(Records excerpted from a collection)

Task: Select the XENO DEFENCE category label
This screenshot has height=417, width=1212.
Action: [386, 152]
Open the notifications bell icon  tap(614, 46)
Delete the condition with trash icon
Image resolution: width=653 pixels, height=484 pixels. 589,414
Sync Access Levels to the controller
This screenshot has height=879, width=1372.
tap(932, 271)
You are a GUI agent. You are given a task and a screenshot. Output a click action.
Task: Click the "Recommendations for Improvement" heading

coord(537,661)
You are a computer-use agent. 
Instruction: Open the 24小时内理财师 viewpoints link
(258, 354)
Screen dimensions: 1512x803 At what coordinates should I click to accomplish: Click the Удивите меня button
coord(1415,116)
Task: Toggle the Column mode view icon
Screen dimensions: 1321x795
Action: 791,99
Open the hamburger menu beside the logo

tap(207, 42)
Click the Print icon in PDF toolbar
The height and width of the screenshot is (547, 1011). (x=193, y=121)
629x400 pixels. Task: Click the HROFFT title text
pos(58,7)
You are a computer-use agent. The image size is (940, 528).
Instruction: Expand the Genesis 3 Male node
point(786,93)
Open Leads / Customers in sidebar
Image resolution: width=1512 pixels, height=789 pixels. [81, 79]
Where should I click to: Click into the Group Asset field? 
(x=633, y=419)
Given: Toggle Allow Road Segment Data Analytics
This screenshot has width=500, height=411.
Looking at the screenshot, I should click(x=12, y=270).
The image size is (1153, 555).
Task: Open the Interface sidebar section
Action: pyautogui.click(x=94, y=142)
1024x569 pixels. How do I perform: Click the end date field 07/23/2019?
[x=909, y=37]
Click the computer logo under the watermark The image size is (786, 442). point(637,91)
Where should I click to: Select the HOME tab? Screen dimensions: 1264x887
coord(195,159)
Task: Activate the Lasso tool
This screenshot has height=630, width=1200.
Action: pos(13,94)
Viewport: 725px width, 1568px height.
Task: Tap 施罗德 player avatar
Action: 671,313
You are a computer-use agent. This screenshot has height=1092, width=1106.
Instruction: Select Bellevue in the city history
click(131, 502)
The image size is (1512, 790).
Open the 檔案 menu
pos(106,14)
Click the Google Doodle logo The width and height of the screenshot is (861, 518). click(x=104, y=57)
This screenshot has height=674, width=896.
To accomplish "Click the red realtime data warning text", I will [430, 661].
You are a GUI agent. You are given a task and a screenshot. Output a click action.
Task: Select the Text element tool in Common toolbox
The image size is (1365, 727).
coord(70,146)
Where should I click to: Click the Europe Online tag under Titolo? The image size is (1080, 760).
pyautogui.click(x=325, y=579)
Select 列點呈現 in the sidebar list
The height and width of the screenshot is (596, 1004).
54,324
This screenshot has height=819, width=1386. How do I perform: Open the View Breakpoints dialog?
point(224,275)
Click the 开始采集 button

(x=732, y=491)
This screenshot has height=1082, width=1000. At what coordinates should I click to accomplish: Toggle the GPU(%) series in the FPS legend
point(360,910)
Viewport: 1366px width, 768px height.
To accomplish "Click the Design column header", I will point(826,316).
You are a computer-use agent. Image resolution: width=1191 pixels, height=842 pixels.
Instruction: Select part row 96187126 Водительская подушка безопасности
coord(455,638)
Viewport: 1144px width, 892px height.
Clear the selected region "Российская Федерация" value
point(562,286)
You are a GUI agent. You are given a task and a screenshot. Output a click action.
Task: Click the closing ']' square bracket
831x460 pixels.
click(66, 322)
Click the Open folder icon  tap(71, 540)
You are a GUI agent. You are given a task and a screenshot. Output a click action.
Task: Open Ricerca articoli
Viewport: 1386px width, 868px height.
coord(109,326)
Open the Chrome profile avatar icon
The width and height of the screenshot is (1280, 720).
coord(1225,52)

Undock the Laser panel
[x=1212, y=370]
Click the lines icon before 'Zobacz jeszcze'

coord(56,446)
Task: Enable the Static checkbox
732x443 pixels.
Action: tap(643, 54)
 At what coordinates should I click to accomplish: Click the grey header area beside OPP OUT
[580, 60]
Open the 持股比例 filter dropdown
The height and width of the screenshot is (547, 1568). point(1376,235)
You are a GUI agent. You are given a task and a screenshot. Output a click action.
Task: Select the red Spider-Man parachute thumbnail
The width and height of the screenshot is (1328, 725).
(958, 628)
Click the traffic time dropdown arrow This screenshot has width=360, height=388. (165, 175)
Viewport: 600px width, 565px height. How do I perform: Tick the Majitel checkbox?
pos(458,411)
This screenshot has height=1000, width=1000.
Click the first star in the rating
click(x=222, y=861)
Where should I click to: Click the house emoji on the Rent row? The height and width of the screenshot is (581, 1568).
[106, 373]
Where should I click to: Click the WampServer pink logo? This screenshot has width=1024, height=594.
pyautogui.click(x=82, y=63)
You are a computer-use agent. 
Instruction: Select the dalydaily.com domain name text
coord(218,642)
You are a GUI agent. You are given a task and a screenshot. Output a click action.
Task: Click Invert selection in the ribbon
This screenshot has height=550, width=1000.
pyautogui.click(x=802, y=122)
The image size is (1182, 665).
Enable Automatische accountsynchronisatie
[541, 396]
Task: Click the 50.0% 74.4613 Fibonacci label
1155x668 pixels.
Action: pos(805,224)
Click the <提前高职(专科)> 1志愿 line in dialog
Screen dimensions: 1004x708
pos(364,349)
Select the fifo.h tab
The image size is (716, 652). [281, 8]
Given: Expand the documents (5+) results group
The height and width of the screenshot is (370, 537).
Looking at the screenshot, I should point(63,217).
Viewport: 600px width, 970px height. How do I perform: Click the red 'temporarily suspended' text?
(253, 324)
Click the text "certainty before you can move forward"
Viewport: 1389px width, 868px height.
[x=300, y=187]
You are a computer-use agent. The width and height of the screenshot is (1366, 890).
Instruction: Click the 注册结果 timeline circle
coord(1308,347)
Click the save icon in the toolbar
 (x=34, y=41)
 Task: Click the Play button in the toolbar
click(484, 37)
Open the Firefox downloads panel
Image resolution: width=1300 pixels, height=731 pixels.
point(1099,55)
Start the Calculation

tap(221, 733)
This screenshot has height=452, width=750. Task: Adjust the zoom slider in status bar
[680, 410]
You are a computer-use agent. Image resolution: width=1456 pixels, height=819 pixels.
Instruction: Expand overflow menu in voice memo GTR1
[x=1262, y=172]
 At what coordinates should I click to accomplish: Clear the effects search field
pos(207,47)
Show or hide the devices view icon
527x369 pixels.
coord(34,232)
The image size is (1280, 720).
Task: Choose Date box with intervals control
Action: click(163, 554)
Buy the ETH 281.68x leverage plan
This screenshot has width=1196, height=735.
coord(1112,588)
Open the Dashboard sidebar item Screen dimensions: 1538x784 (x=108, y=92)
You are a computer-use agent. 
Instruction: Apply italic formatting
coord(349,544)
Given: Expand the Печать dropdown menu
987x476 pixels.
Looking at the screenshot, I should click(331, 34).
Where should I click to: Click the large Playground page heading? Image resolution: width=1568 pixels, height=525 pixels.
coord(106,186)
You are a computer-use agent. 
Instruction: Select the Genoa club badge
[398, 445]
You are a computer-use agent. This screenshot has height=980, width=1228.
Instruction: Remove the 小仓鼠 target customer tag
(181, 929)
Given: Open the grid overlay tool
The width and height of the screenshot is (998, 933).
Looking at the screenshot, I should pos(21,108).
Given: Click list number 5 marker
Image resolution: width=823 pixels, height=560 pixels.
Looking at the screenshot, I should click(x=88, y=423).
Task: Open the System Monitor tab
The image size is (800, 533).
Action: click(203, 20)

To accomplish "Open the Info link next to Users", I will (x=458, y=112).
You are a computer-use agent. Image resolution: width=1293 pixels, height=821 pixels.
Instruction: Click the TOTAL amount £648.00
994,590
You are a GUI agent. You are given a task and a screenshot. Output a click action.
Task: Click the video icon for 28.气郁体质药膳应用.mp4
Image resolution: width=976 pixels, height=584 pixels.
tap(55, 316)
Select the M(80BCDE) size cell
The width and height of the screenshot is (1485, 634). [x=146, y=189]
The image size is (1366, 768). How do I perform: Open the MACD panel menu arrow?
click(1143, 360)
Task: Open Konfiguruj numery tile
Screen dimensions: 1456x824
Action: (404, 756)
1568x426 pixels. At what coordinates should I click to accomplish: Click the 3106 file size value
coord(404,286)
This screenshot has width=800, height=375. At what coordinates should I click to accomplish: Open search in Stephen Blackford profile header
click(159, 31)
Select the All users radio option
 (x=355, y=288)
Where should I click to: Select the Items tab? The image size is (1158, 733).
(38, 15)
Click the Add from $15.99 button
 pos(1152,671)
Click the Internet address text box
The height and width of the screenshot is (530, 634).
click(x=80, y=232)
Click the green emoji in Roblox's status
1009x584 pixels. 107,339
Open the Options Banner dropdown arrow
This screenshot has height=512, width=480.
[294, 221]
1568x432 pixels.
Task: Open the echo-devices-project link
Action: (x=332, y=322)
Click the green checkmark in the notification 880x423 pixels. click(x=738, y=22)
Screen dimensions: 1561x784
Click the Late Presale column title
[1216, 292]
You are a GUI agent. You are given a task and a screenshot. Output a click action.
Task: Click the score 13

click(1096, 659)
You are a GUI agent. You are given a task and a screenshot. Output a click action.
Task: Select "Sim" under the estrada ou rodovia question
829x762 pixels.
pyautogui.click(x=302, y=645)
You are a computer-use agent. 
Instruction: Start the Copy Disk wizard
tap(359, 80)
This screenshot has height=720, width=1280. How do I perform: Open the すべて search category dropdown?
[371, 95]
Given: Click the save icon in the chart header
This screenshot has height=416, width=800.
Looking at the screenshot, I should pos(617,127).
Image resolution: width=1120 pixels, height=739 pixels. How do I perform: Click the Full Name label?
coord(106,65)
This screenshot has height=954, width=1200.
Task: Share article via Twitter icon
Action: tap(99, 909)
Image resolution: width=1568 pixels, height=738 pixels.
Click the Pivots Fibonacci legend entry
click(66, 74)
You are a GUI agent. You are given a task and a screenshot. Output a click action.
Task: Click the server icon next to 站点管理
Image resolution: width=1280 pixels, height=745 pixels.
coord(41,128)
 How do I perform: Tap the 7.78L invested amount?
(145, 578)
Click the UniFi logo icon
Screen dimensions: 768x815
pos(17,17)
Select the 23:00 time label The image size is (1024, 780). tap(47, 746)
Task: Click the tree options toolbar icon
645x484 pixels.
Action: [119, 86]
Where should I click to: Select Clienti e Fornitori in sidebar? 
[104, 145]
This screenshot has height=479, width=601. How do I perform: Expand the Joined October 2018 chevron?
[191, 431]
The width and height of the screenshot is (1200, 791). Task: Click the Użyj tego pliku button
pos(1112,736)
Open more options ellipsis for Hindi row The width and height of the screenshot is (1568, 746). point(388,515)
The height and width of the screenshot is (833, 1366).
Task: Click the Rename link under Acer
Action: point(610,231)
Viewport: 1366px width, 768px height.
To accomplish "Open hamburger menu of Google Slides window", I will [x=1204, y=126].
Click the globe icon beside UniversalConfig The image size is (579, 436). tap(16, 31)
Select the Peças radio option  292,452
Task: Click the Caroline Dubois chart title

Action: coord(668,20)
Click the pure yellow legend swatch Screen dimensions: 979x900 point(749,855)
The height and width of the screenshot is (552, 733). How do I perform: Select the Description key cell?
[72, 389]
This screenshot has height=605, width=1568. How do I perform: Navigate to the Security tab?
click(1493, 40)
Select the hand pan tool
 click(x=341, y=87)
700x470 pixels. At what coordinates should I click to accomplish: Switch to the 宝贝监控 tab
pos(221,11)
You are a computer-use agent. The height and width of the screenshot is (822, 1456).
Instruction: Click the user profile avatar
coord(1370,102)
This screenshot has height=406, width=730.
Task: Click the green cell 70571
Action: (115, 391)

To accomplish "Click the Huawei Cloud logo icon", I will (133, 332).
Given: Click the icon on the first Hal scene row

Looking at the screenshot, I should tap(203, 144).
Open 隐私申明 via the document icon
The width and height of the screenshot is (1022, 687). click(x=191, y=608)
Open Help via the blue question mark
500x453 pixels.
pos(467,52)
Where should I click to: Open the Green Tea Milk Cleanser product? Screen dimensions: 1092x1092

INSTRUCTIONS TO FOLLOW
Look through the entries and find each line that has the string "next". Copy those lines.

SOLUTION BELOW
To accomplish "Open the Info link next to Users", I will (x=458, y=112).
Task: Click the server icon next to 站点管理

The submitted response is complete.